Machine learning helps, but more data catches more faults - so Chinese champ has shared its data


Alibaba Cloud has revealed homebrew tech it used to improve server fault prediction and detection, which it claims saw its ability to detect problems beat comparable tech by ten percent.

The Chinese cloud champ's claims emerged last week in a paper [PDF] presented at the 30th ACM SIGKDD Conference on Knowledge Discovery and Data Mining.

The document points out that reliability is a major selling point for public clouds, making predicting failures an important ability. Log files, the authors observe, contain plenty of info on "exceptions" to normal performance that indicate potential performance problems. The authors opine that tools using logs to predict failures rely on machine learning and deep learning to detect future failures, when more obvious indicators – timestamps – aren't paid the attention they are due.
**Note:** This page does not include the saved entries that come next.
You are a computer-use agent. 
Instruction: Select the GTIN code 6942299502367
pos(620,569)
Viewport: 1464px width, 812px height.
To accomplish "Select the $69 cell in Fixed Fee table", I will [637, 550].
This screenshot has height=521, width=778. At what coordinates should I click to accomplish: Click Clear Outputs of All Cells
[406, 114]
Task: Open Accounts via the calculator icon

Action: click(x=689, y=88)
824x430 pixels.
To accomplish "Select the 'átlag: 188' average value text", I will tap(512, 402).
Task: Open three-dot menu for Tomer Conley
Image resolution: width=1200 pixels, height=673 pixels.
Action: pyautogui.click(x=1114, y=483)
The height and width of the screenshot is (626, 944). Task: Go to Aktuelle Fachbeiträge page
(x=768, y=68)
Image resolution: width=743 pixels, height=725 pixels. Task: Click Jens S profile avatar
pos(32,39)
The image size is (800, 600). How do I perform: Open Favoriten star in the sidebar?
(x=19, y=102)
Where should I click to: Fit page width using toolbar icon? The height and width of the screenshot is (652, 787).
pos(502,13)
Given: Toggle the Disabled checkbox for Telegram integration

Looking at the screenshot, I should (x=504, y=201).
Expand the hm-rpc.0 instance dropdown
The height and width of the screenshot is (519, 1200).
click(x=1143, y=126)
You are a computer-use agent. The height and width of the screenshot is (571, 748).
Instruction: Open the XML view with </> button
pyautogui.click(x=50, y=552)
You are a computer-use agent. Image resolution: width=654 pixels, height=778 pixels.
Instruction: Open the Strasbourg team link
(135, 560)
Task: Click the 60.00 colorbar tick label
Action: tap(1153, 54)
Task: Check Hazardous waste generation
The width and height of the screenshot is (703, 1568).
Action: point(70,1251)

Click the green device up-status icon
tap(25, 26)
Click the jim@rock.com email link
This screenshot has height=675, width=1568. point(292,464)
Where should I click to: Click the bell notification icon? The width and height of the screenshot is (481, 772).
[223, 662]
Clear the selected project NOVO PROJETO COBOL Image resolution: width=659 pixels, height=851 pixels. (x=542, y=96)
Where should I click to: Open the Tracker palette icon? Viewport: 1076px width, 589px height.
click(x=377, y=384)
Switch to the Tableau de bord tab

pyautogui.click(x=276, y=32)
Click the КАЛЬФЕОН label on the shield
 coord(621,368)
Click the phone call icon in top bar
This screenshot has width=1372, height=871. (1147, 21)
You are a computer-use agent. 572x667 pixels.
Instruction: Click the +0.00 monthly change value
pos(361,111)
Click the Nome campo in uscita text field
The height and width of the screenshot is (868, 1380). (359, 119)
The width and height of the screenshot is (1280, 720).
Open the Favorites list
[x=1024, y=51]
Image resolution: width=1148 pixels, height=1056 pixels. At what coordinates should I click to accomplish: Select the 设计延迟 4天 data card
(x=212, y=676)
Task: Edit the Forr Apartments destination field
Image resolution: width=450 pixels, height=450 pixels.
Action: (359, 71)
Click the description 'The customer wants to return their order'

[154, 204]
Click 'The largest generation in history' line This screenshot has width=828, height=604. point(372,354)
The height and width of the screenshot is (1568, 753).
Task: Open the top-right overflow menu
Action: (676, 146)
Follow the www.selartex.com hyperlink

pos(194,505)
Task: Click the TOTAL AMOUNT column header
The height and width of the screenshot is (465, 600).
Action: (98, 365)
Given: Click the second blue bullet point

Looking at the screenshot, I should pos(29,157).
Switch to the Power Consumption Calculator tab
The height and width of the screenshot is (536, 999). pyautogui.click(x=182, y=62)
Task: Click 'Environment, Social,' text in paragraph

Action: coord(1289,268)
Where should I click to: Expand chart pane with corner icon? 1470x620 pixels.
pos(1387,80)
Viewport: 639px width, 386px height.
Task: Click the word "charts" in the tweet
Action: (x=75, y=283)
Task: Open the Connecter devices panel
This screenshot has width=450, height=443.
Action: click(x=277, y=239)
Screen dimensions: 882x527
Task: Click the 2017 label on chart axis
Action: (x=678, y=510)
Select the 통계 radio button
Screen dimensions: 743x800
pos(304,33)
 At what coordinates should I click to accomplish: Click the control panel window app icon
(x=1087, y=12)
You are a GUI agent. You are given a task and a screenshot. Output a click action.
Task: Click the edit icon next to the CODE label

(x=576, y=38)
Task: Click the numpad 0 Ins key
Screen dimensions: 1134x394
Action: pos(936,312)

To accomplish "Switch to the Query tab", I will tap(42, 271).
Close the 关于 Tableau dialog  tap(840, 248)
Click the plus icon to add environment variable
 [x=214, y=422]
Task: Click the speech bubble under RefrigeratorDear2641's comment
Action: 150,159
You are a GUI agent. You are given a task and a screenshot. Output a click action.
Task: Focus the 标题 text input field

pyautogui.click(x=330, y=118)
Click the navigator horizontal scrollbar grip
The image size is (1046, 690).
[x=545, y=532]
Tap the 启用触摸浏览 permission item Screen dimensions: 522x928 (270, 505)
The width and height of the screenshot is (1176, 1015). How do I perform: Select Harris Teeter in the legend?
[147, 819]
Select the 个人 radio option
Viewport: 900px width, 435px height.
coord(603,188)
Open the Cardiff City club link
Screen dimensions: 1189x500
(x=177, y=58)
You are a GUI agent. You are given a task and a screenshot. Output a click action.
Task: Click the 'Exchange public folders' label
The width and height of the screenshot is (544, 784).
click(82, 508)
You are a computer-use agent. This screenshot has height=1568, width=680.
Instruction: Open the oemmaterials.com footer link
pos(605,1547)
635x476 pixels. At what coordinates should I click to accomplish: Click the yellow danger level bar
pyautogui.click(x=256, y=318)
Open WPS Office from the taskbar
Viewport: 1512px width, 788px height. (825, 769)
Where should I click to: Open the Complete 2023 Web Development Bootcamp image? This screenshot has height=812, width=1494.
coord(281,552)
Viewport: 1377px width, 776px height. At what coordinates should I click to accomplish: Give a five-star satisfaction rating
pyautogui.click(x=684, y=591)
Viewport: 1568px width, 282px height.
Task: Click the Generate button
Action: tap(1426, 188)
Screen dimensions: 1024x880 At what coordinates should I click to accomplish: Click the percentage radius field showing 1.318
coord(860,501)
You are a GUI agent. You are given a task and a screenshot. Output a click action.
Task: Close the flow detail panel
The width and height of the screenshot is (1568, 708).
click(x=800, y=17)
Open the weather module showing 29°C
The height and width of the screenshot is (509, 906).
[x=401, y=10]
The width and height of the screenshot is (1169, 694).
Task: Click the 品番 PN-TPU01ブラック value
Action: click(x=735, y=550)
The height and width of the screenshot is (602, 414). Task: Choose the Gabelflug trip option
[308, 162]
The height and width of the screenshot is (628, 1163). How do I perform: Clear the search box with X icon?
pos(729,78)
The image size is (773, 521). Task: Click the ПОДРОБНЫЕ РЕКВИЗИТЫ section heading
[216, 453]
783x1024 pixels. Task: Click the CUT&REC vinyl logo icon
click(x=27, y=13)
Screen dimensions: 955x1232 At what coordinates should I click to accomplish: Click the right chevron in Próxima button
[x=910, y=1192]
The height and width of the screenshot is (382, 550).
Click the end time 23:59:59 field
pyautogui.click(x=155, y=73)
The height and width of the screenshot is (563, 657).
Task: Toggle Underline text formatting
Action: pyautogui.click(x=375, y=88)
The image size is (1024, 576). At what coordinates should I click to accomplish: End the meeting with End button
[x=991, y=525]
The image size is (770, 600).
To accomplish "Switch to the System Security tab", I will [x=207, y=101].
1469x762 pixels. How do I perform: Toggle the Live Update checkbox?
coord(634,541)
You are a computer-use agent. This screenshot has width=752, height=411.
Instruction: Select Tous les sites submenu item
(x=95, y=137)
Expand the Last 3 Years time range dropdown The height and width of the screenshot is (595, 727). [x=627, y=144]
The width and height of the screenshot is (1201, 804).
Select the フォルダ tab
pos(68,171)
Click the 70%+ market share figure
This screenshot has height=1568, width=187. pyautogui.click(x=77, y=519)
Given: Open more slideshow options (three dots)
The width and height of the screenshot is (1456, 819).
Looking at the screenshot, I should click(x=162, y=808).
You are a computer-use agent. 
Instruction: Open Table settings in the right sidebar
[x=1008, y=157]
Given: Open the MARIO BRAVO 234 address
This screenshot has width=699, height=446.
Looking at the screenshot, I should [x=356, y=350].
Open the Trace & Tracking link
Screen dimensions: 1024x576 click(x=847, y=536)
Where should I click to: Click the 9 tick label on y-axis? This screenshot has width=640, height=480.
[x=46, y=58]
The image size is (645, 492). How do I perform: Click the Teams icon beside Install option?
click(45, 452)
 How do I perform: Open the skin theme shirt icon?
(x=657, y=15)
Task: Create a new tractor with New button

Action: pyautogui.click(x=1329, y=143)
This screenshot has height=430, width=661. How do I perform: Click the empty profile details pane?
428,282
Here's the thinking, in a nutshell:

The time interval lengths between successive exceptions often reflect the urgency and severity of the anomalies. For instance, a server with 1,000 "machine check exceptions" in three days may not fail, but a server with 1,000 such exceptions in five minutes tends to fail. Therefore, effective failure prediction must adequately make use of the exception timestamp information.

Alibaba Cloud therefore created its own tool called Time-Aware Attention-Based Transformer (TAAT) to analyze timestamp info.

TAAT doesn't entirely ignore ML tools. Instead, it uses the Bidirectional Encoder Representations from Transformers (BERT) – a language model developed by Google that represents text as vectors and has been used to predict server failures. The paper asserts, however, that BERT hasn't been tuned to make full use of log timestamps.

Alibaba's tool therefore relies on BERT for some failure analysis and compares that with TAAT's analysis of logfile timestamps. The paper contains a lot of math describing exactly how Alibaba analyzes log info, but the bottom line was apparently a ten percent improvement in fault predictions – and presumably slightly more reliable cloudy IaaS.

Alibaba's boffins think TAAT's output is also useful because it doesn't need expert analysis – meaning folks familiar with cloudy crashes aren't needed to help as often. It's already in production at Alibaba Cloud.

TAAT appears not to be available for download. But Alibaba Cloud has posted a colossal dataset comprising "∼2.7 billion syslogs from ∼300,000 servers in a four-month period of the real productional system of Alibaba Cloud" to help researchers consider how to develop log sampling strategies of their own to inform future failure prediction efforts.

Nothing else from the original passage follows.